Attack of the killer toads

Ransom Riggs

"Huge poisonous monster" -- it's Australian for "toad." Coming to a Downunder metro area near you: poison-skinned toads that weigh nearly two pounds and are as big as a small dog, like the one pictured here (nicknamed "Toadzilla"). Introduced from Hawaii in the 1930s as part of a failed effort to eradicate destructive cane beetles in Queensland, the toads have adapted to their new home with surprising aplomb, spreading themselves across the land with amazing speed. Environmental group FrogWatch, which organizes toad hunts in an (admittedly hopeless) effort to make a dent in the cane toad's now 200 million-strong population, estimates that before long they'll be common on both coasts and in most Australian cities, where they thrive like rats in New York City.

0327cane_toad1.jpg /

All that wouldn't be so big a deal if the cane toad weren't such a tough mother.
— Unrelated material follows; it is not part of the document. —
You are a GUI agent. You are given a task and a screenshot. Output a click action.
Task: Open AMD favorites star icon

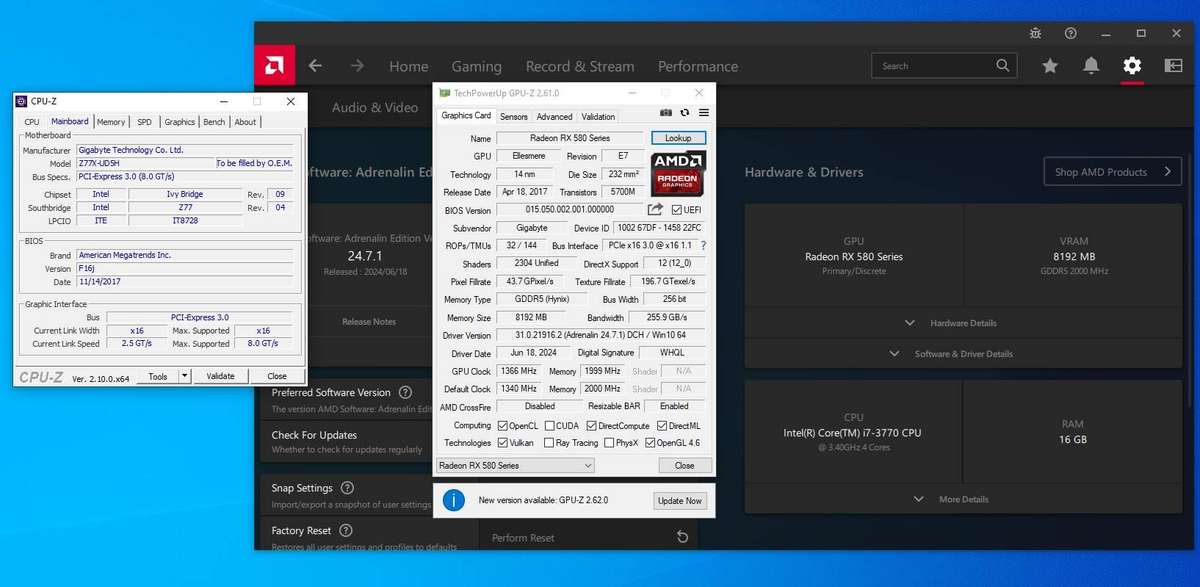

Unfortunately, however, it has a taste for all manner of indigenous species unique to Australia, and its hardy disposition and toxic skin make it notoriously difficult to kill. The poisonous beasties are even becoming notorious killers of crocodiles who unwisely try and make snacks of them. So what's to be done? Some Northern Territory police are advising residents to attack the toads with golf clubs on sight, though most officials aren't sure what to do. Forget aliens from outer space destroying all life on earth: the damage these alien toads have done (and could still do) to Australia's flora and fauna proves that we can annihilate ourselves just fine, thanks.